**Work item**
Find the line below with "The width and" and the line with "Instruction: Select the". Output them and the lines between, exactly, but not the pictures.

**Exercise data**
___

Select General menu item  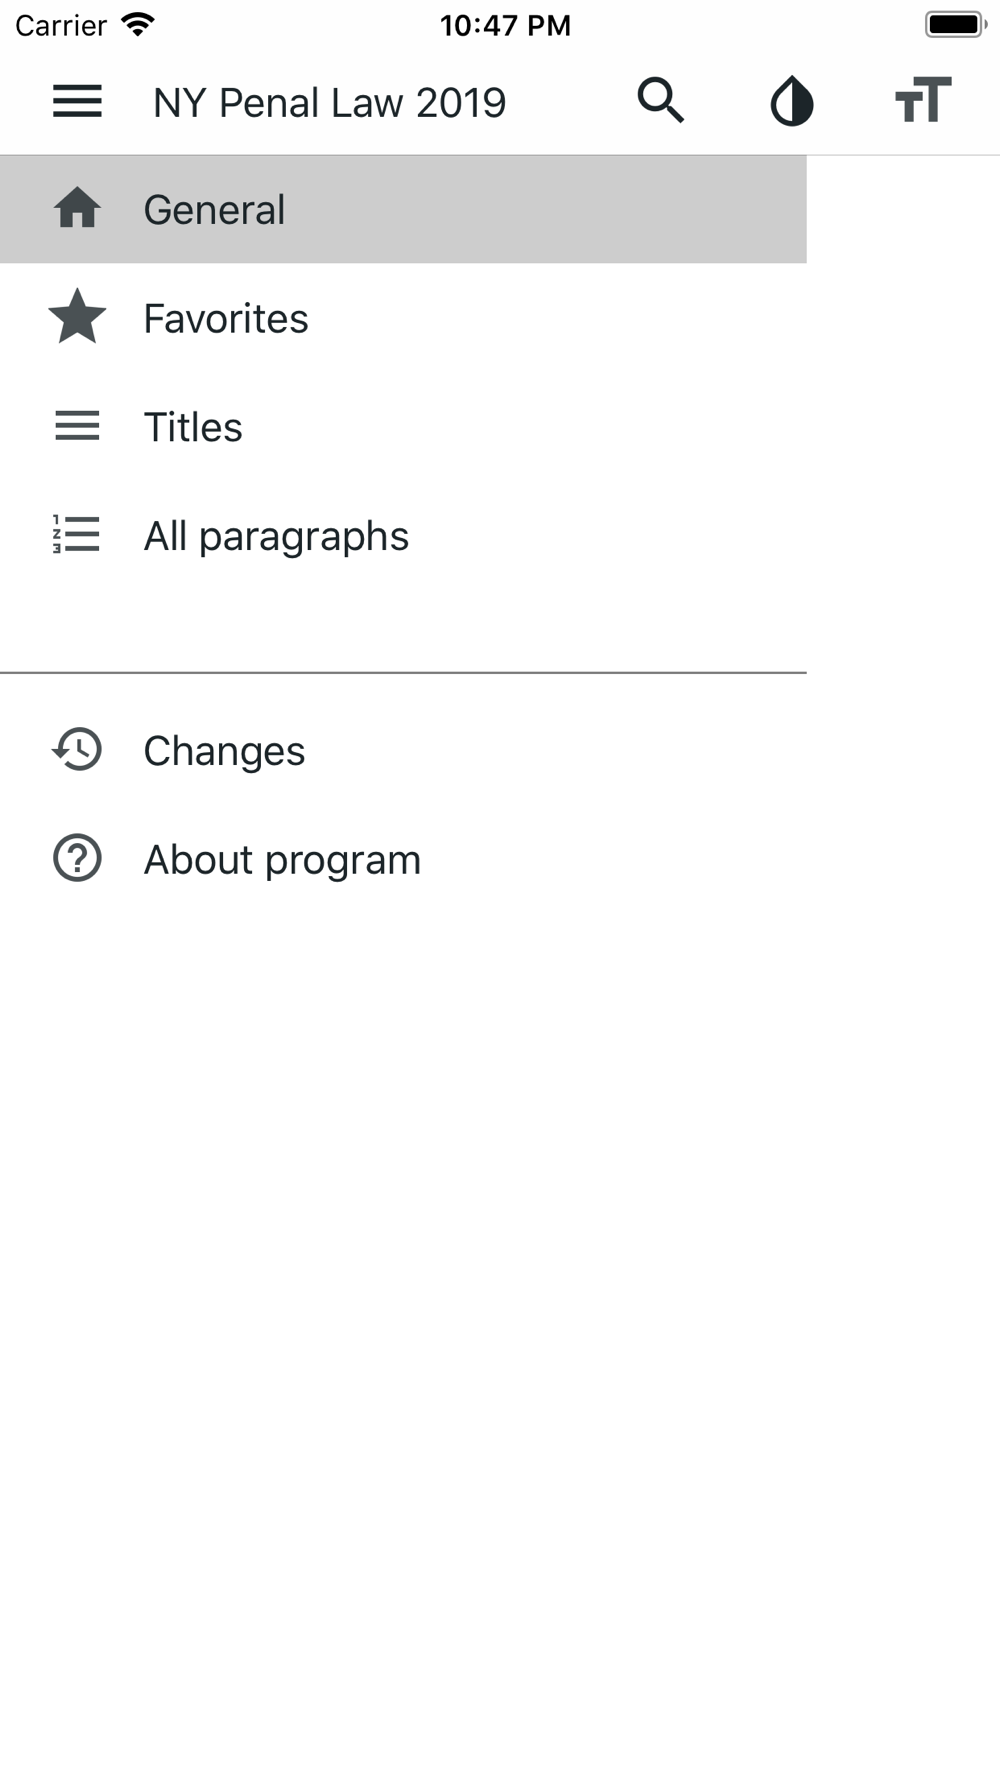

___

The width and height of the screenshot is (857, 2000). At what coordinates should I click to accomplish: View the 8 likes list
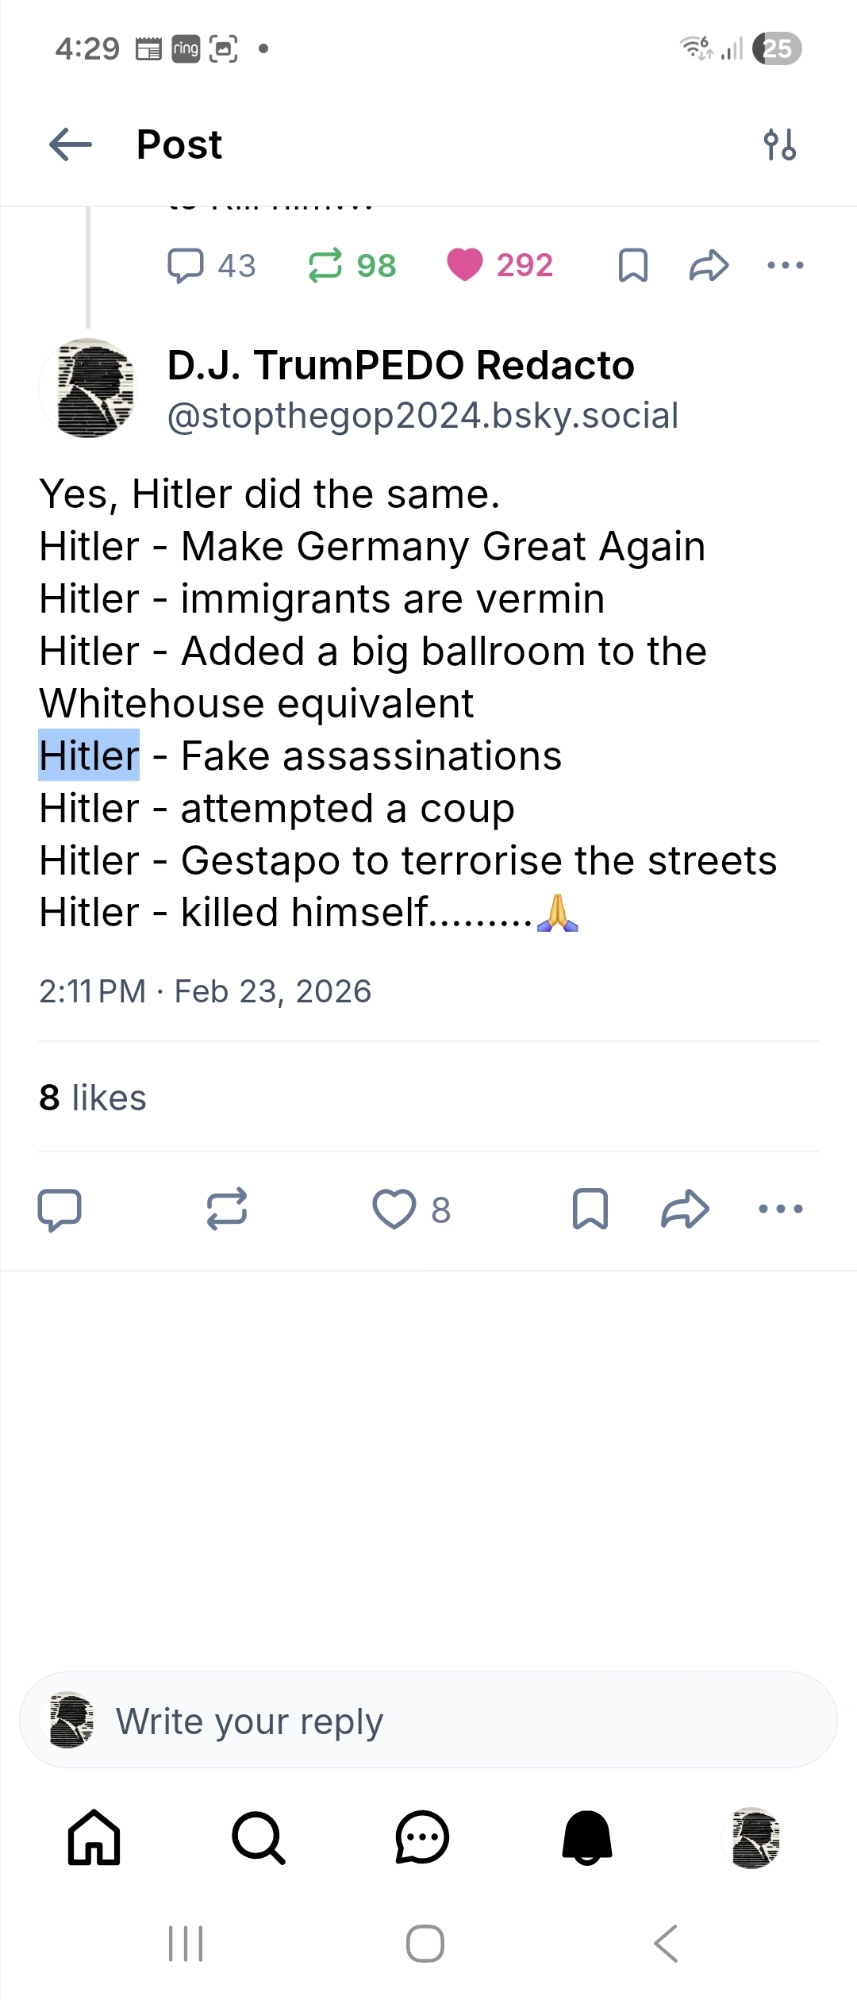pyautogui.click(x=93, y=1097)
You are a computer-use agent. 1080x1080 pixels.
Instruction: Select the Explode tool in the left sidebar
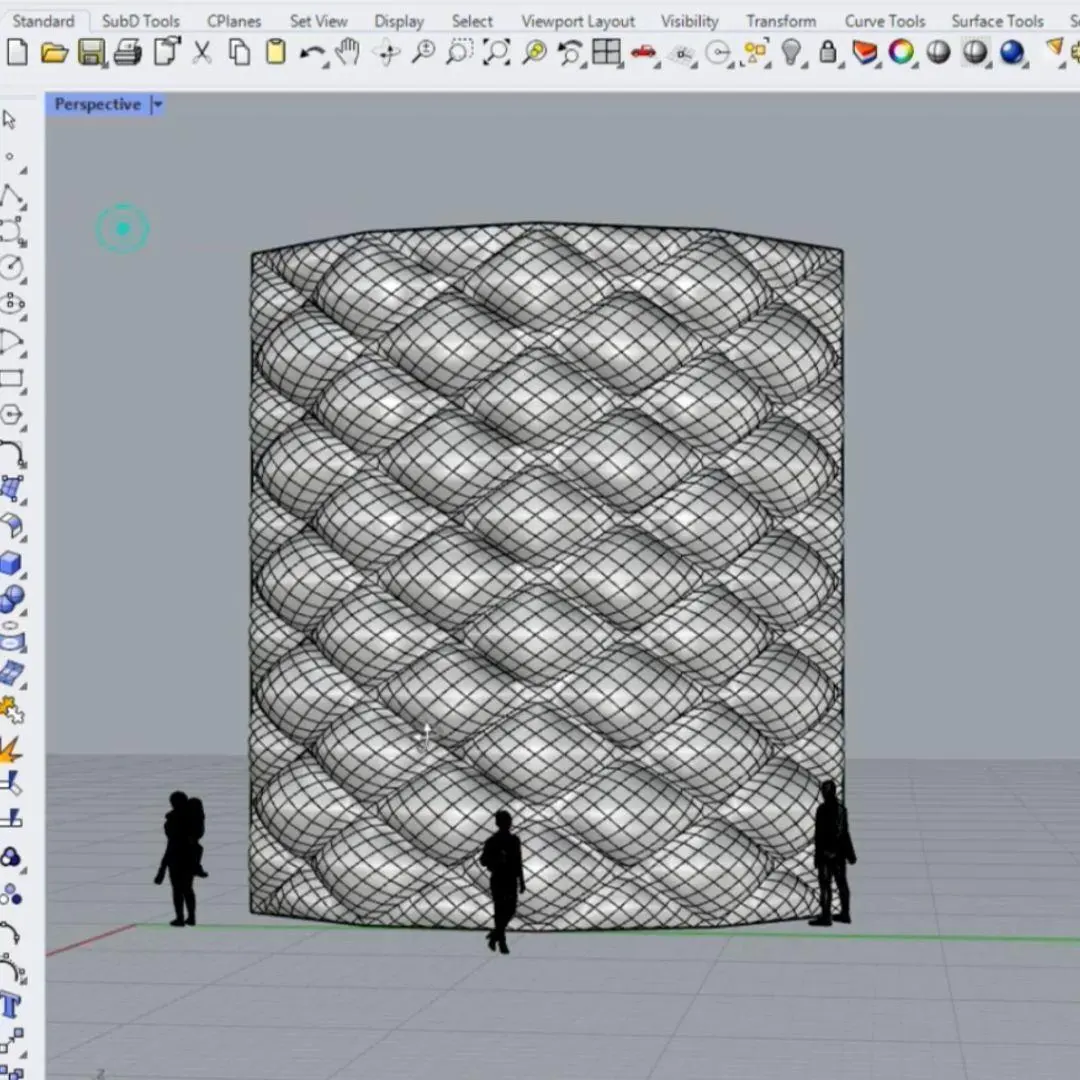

___

**Output for this exercise**
The width and height of the screenshot is (857, 2000). At what coordinates should I click to accomplish: View the 8 likes list
pyautogui.click(x=93, y=1097)
You are a computer-use agent. 1080x1080 pixels.
Instruction: Select the Explode tool in the left sidebar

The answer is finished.